> **Page**
□ □ □

Search code examples
pythondataframelemmatization

How to lemmatise a dataframe column Python


How can lemmatise a dataframe column. CSV file "train.csv" looks like this

id  tweet
1   retweet if you agree
2   happy birthday your majesty
3   essential oils are not made of chemicals

I performed the following

import pandas as pd
from nltk.tokenize import TweetTokenizer
from nltk.corpus import stopwords
from nltk.stem.wordnet import WordNetLemmatizer

train_data = pd.read_csv('train.csv', error_bad_lines=False)
print(train_data)

# Removing stop words
stop = stopwords.words('english')
test = pd.DataFrame(train_data['tweet'])
test.columns = ['tweet']

test['tweet_without_stopwords'] = test['tweet'].apply(lambda x: ' '.join([word for word in x.split() if word not in (stop)]))
print(test['tweet_without_stopwords'])

# TOKENIZATION
tt = TweetTokenizer()
test['tokenised_tweet'] = test['tweet_without_stopwords'].apply(tt.tokenize)
print(test)

output:

0 retweet if you agree ... [retweet, agree]
1 happy birthday your majesty ... [happy, birthday, majesty]
2 essential oils are not made of chemicals ... [essential, oils, made, chemicals]


I tried the following to lemmatise but I'm getting this error TypeError: unhashable type: 'list'


lmtzr = WordNetLemmatizer()
lemmatized = [[lmtzr.lemmatize(word) for word in test['tokenised_tweet']]]
print(lemmatized)


Solution

  • I would do the calculation on the dataframe itself:

    changing:

    lmtzr = WordNetLemmatizer()
    lemmatized = [[lmtzr.lemmatize(word) for word in test['tokenised_tweet']]]
    print(lemmatized)
    
    lmtzr = WordNetLemmatizer()
    test['lemmatize'] = test['tokenised_tweet'].apply(
                        lambda lst:[lmtzr.lemmatize(word) for word in lst])
    

    full code:

    from io import StringIO
    import pandas as pd
    data=StringIO(
    """id;tweet
    1;retweet if you agree
    2;happy birthday your majesty
    3;essential oils are not made of chemicals"""
    )
    test = pd.read_csv(data,sep=";")
    
    import pandas as pd
    from nltk.tokenize import TweetTokenizer
    from nltk.corpus import stopwords
    from nltk.stem.wordnet import WordNetLemmatizer
    
    # Removing stop words
    stop = stopwords.words('english')
    
    test['tweet_without_stopwords'] = test['tweet'].apply(lambda x: ' '.join([word for word in x.split() if word not in (stop)]))
    print(test['tweet_without_stopwords'])
    
    # TOKENIZATION
    tt = TweetTokenizer()
    test['tokenised_tweet'] = test['tweet_without_stopwords'].apply(tt.tokenize)
    print(test)
    
    lmtzr = WordNetLemmatizer()
    test['lemmatize'] = test['tokenised_tweet'].apply(
                        lambda lst:[lmtzr.lemmatize(word) for word in lst])
    print(test['lemmatize'])
    

    output

    0                    [retweet, agree]
    1          [happy, birthday, majesty]
    2    [essential, oil, made, chemical]
    Name: lemmatize, dtype: object

□ □ □

> **Material**

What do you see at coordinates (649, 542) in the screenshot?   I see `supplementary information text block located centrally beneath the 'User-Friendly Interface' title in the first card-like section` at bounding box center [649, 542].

□ □ □

> **What the task asks**
Can you transcribe the stretch of the dataframe lemmatization thread from "train_data = pd.read_csv('train.csv', error_bad_lines=False)" through "test = pd.DataFrame(train_data['tweet'])"?

> **Full response**
train_data = pd.read_csv('train.csv', error_bad_lines=False)
print(train_data)

# Removing stop words
stop = stopwords.words('english')
test = pd.DataFrame(train_data['tweet'])